O PL 490 também expõe que o usufruto das terras pelos povos originários não deve se sobrepor aos interesses da política de defesa e soberania nacional, de modo que as instalações de bases militares e exploração energética podem ser implementados ali, sem depender de consulta prévia às comunidades indígenas.
Projeto de Lei 490 tem a tese do “marco temporal” como central para restringir direitos constitucionais dos povos indígenas / Mídia Ninja
Ainda que o direito de consulta livre, prévia e informada esteja garantido pela Convenção 169 da OIT, esse mecanismo ainda não tem assegurado a transparência nos processos realizados pelos projetos de exploração capitalista, existindo apenas como um protocolo “democrático” para se aprovar projetos empresariais compactuados com governos.

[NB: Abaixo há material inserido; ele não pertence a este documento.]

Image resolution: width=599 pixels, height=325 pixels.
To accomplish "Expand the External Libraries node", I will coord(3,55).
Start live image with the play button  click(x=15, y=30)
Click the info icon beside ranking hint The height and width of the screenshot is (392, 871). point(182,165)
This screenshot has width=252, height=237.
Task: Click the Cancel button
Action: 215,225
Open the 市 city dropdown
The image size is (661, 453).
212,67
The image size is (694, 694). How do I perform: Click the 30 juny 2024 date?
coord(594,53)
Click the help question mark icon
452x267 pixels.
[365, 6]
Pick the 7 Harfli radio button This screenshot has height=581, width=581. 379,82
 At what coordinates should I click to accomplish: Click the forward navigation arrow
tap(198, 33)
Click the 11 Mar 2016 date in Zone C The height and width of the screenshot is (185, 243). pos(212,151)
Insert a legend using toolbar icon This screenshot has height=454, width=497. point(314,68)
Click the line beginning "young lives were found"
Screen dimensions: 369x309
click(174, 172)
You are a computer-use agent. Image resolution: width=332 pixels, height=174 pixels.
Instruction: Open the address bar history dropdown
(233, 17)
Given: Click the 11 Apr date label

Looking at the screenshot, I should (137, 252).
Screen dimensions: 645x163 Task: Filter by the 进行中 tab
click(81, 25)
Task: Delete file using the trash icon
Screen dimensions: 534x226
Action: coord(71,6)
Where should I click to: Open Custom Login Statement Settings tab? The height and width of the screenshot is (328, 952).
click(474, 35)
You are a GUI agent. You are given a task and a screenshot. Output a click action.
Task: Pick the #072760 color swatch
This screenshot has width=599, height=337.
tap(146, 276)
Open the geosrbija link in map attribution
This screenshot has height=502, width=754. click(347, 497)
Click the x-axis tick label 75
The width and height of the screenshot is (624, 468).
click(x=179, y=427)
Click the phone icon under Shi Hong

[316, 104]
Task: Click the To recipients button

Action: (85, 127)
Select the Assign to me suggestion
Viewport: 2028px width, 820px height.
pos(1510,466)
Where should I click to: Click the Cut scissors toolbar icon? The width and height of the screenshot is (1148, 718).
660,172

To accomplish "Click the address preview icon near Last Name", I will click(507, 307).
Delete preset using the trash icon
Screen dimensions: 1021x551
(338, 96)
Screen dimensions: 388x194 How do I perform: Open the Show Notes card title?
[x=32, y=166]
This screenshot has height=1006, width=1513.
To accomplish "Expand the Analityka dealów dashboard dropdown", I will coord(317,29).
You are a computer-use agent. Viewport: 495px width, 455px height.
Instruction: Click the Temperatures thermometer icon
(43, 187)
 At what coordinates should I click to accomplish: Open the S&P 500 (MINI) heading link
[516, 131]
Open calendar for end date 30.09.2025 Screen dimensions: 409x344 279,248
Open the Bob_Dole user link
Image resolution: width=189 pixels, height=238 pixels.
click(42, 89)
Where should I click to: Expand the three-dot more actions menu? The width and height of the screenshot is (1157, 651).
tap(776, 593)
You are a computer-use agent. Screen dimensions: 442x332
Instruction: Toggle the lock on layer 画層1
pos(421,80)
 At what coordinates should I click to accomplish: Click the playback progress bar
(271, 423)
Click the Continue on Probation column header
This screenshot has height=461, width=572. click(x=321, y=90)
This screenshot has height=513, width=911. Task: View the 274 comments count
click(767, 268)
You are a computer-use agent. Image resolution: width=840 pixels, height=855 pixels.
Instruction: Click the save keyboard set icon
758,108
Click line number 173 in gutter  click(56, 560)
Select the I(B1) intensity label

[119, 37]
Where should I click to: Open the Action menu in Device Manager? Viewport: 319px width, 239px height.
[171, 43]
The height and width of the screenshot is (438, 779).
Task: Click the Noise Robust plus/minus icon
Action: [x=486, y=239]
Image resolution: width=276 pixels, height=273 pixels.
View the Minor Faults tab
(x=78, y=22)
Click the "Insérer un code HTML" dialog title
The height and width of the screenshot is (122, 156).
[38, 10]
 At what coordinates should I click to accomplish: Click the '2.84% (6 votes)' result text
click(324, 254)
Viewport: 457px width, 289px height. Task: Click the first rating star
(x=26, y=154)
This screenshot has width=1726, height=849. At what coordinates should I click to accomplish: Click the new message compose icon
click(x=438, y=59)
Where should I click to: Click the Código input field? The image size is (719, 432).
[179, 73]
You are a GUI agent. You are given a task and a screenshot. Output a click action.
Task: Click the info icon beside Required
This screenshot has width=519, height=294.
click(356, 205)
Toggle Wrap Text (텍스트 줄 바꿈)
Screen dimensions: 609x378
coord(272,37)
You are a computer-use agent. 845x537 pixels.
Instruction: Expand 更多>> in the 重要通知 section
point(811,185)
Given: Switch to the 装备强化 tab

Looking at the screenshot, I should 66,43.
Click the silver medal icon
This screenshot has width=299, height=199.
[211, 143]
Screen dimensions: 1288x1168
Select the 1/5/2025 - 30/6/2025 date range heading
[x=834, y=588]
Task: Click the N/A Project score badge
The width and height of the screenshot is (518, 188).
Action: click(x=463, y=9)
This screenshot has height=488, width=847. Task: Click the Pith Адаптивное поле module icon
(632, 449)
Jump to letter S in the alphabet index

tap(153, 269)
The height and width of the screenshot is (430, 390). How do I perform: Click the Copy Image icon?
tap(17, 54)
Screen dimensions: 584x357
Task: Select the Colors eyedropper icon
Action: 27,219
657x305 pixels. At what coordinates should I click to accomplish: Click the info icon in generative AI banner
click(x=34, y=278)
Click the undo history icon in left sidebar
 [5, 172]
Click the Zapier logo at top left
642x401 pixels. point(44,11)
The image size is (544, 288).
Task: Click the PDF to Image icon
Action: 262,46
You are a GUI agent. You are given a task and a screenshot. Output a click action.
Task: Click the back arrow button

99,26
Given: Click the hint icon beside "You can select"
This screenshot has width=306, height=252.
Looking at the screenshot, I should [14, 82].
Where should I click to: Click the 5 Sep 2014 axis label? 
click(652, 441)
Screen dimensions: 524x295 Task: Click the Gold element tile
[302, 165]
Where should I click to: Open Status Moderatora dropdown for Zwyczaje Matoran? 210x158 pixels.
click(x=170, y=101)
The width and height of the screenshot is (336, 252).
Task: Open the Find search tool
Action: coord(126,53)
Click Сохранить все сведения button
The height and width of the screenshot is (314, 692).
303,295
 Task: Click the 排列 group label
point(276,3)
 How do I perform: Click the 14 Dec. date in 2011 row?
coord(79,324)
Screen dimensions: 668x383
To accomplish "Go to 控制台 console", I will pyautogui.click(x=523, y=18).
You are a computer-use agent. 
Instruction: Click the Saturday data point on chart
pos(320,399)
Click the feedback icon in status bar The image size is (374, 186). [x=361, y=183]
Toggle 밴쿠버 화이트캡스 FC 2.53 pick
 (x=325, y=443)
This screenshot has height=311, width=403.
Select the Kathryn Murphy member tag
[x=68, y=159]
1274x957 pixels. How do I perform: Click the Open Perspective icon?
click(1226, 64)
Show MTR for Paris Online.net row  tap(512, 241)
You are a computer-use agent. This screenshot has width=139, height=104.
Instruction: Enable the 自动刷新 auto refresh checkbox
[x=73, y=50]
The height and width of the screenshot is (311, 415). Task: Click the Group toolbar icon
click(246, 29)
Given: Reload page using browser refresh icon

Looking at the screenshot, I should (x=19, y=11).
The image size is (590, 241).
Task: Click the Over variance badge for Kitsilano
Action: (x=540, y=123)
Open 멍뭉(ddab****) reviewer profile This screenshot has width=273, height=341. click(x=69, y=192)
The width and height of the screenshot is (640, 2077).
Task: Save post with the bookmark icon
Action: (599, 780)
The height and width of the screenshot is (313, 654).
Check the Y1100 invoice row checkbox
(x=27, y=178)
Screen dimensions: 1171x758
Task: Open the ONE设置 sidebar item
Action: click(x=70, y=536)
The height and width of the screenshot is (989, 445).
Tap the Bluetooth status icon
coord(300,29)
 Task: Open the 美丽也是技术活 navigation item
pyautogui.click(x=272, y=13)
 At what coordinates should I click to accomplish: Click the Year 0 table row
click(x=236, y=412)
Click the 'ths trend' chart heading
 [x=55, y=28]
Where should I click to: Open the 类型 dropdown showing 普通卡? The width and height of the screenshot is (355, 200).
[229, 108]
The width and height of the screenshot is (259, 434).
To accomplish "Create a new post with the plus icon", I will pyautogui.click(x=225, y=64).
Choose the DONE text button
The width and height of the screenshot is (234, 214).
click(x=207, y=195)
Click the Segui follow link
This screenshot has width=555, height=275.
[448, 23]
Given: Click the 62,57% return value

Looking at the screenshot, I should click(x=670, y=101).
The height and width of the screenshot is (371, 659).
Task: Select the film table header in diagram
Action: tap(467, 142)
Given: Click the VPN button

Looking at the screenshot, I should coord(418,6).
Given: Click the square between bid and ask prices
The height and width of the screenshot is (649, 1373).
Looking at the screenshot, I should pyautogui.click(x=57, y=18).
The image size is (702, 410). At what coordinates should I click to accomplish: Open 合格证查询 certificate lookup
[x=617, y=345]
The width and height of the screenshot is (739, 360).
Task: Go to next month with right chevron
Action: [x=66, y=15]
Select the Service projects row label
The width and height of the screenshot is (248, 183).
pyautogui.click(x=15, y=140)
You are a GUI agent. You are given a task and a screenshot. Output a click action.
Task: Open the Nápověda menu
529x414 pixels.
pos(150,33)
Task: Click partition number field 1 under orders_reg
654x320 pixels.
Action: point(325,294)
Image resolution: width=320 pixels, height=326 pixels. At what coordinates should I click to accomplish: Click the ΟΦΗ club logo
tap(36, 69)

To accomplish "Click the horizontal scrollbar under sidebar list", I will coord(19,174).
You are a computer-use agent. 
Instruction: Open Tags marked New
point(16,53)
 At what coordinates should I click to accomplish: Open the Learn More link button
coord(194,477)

As mulheres indígenas, de comunidades tradicionais e rurais têm reivindicado seus territórios livres da exploração do capital. Na comunidade da Enseada da Baleia, em Cananéia/SP, as mulheres pescadoras construíram um protocolo de consulta que protege a comunidade e o território da imposição dos parques e de projetos turísticos.
As mulheres indígenas têm desenvolvido, historicamente, seus conhecimentos na agricultura e conciliado a produção de alimentos com as necessidades das pessoas em suas comunidades e aldeias.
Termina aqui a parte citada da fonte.